Assigned task. Reproduce exactly the opening lines of the listing, stopping after the line that contains "Экспертное интервью (340, 2311)" and including it.

Supplied material.
--

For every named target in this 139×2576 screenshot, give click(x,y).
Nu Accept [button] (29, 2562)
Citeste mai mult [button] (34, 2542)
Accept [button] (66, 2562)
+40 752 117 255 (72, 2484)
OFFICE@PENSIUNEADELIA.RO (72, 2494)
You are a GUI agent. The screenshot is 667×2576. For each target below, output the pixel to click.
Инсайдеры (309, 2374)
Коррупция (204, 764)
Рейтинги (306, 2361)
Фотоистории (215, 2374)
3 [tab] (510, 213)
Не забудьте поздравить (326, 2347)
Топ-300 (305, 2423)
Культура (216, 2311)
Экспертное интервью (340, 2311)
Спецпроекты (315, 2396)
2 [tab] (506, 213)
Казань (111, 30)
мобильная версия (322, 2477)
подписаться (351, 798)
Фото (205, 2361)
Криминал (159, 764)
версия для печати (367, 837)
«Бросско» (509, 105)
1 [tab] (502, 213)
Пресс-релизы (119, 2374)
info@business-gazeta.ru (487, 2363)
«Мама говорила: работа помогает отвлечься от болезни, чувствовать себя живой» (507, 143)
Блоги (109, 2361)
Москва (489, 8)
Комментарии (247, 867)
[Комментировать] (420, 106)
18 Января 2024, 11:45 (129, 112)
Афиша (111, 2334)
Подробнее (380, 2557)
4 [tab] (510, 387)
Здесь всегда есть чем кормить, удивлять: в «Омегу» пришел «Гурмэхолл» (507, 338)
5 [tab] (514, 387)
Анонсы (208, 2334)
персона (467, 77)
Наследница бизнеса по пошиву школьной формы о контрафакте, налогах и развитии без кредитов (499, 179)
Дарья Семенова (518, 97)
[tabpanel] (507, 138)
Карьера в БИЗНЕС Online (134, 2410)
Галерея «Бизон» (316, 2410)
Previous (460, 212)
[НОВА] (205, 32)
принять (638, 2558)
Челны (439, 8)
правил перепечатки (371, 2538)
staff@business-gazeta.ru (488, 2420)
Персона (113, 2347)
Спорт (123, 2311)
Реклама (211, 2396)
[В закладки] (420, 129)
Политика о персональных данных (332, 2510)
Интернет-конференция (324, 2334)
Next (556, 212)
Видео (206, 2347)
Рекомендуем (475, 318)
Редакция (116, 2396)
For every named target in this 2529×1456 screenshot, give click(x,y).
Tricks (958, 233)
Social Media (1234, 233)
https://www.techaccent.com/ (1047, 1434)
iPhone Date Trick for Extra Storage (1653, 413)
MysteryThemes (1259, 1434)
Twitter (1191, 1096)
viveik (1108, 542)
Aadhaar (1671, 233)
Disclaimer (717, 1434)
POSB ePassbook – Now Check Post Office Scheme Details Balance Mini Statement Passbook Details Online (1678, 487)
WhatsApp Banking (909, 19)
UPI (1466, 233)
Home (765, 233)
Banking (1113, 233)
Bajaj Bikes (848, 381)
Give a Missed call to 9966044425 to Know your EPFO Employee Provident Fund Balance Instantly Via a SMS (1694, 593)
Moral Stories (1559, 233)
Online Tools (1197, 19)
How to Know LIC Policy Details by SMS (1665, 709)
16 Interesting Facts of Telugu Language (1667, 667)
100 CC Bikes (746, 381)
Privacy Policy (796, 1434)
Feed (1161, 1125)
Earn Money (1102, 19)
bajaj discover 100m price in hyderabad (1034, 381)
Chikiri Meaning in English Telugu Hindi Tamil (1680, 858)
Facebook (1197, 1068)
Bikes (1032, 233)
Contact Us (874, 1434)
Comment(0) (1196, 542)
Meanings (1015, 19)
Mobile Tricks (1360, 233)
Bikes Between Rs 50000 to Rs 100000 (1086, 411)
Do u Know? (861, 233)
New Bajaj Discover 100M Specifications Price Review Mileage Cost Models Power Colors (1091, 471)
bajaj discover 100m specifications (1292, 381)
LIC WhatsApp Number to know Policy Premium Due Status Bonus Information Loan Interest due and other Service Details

--

Written answer.
For every named target in this 139×2576 screenshot, give click(x,y).
Nu Accept [button] (29, 2562)
Citeste mai mult [button] (34, 2542)
Accept [button] (66, 2562)
+40 752 117 255 (72, 2484)
OFFICE@PENSIUNEADELIA.RO (72, 2494)
You are a GUI agent. The screenshot is 667×2576. For each target below, output the pixel to click.
Инсайдеры (309, 2374)
Коррупция (204, 764)
Рейтинги (306, 2361)
Фотоистории (215, 2374)
3 [tab] (510, 213)
Не забудьте поздравить (326, 2347)
Топ-300 (305, 2423)
Культура (216, 2311)
Экспертное интервью (340, 2311)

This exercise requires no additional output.